Items from a dataset
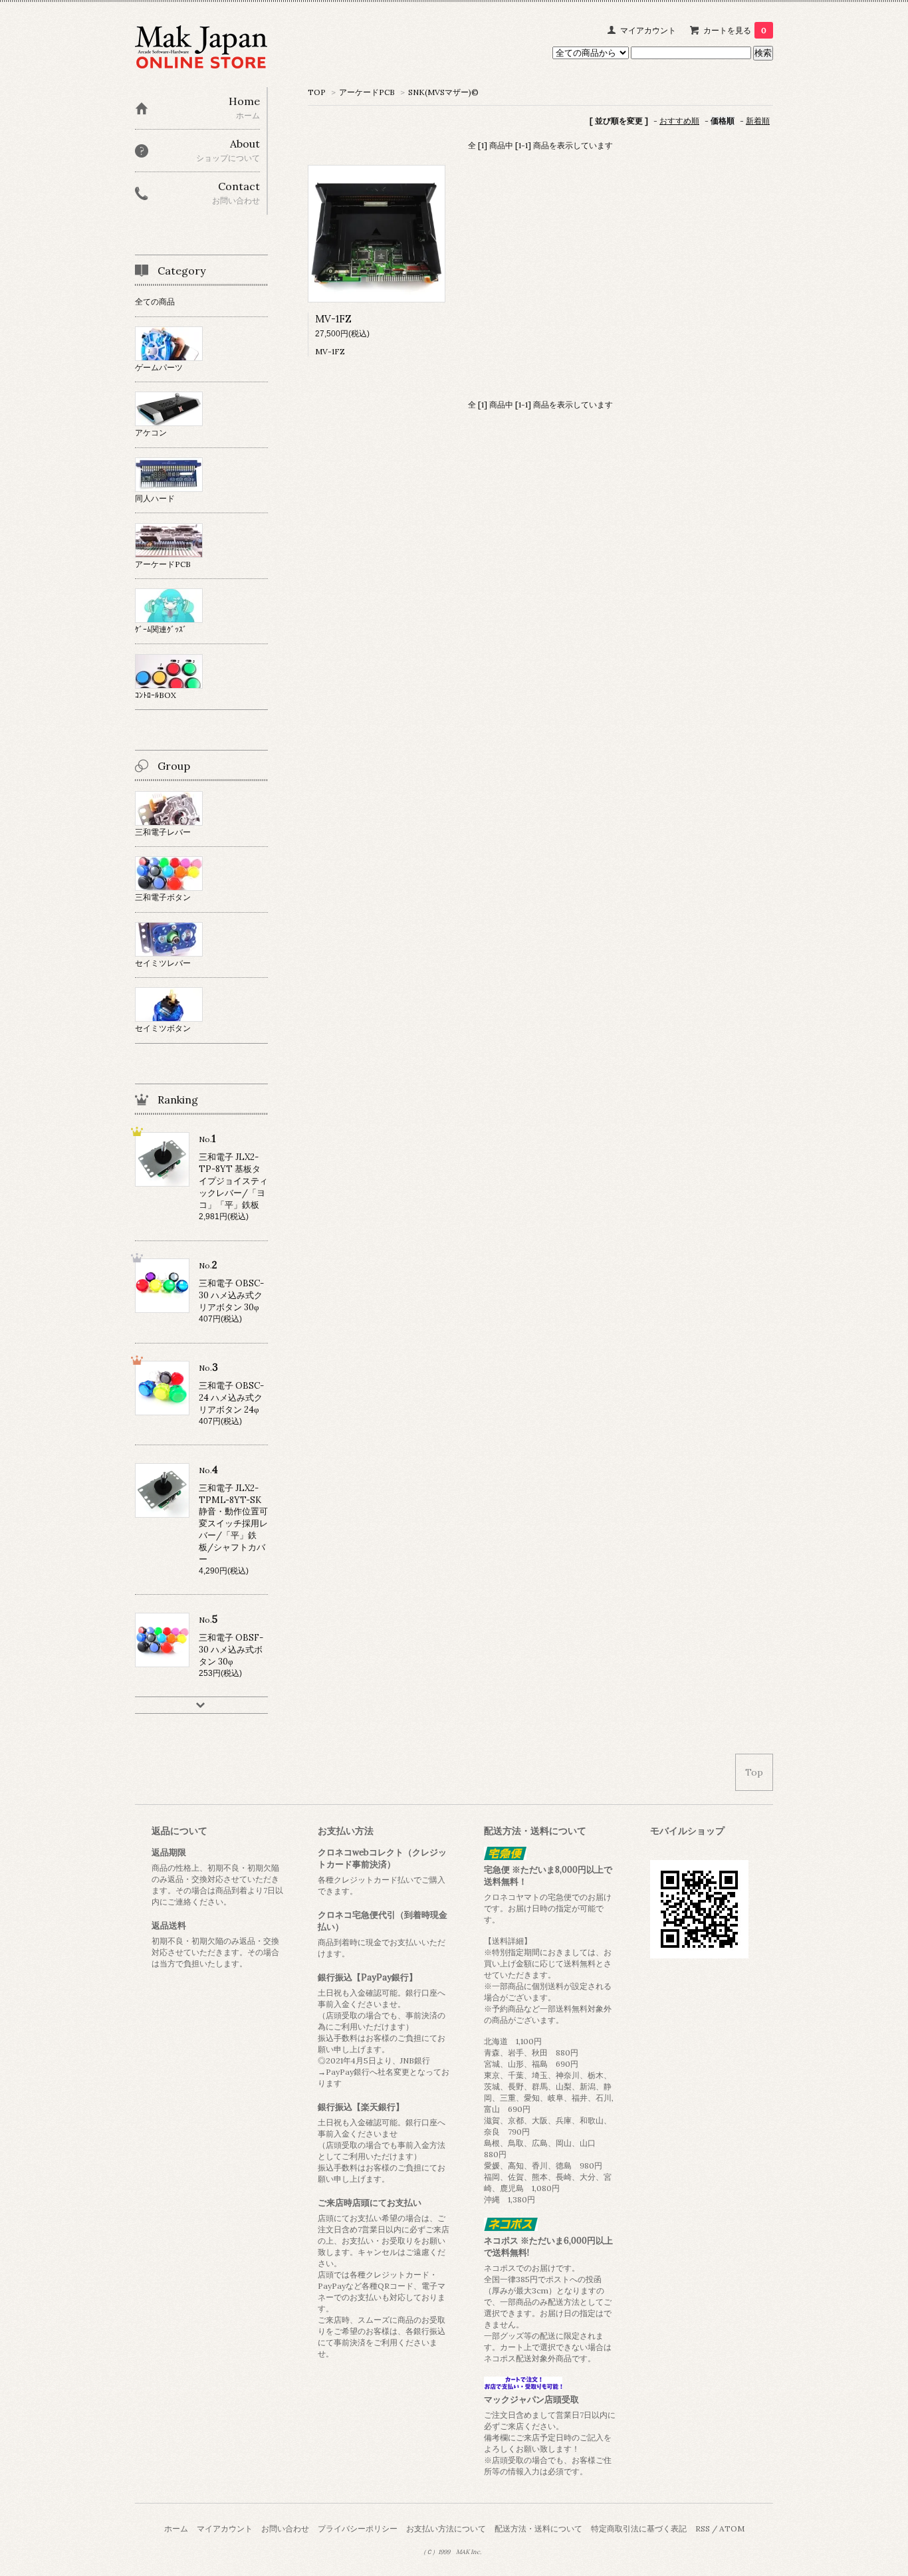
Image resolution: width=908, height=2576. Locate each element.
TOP (317, 92)
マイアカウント (648, 30)
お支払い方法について (446, 2528)
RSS (702, 2528)
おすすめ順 (679, 121)
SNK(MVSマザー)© (443, 92)
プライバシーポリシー (357, 2528)
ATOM (731, 2528)
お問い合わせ (285, 2528)
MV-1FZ (333, 318)
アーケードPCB (367, 92)
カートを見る (734, 30)
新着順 (758, 121)
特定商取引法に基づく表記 (639, 2528)
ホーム (176, 2528)
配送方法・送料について (538, 2528)
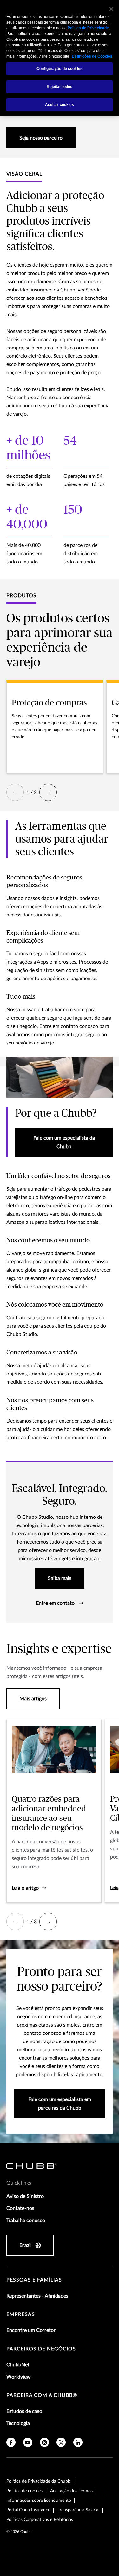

Required work
Copy each entry exactly as written, and drop the pictures from the copy.

Task response
Image resolution: width=908, height=2576. Locate each element.
TOP (317, 92)
マイアカウント (648, 30)
お支払い方法について (446, 2528)
RSS (702, 2528)
おすすめ順 (679, 121)
SNK(MVSマザー)© (443, 92)
プライバシーポリシー (357, 2528)
ATOM (731, 2528)
お問い合わせ (285, 2528)
MV-1FZ (333, 318)
アーケードPCB (367, 92)
カートを見る (734, 30)
新着順 (758, 121)
特定商取引法に基づく表記 (639, 2528)
ホーム (176, 2528)
配送方法・送料について (538, 2528)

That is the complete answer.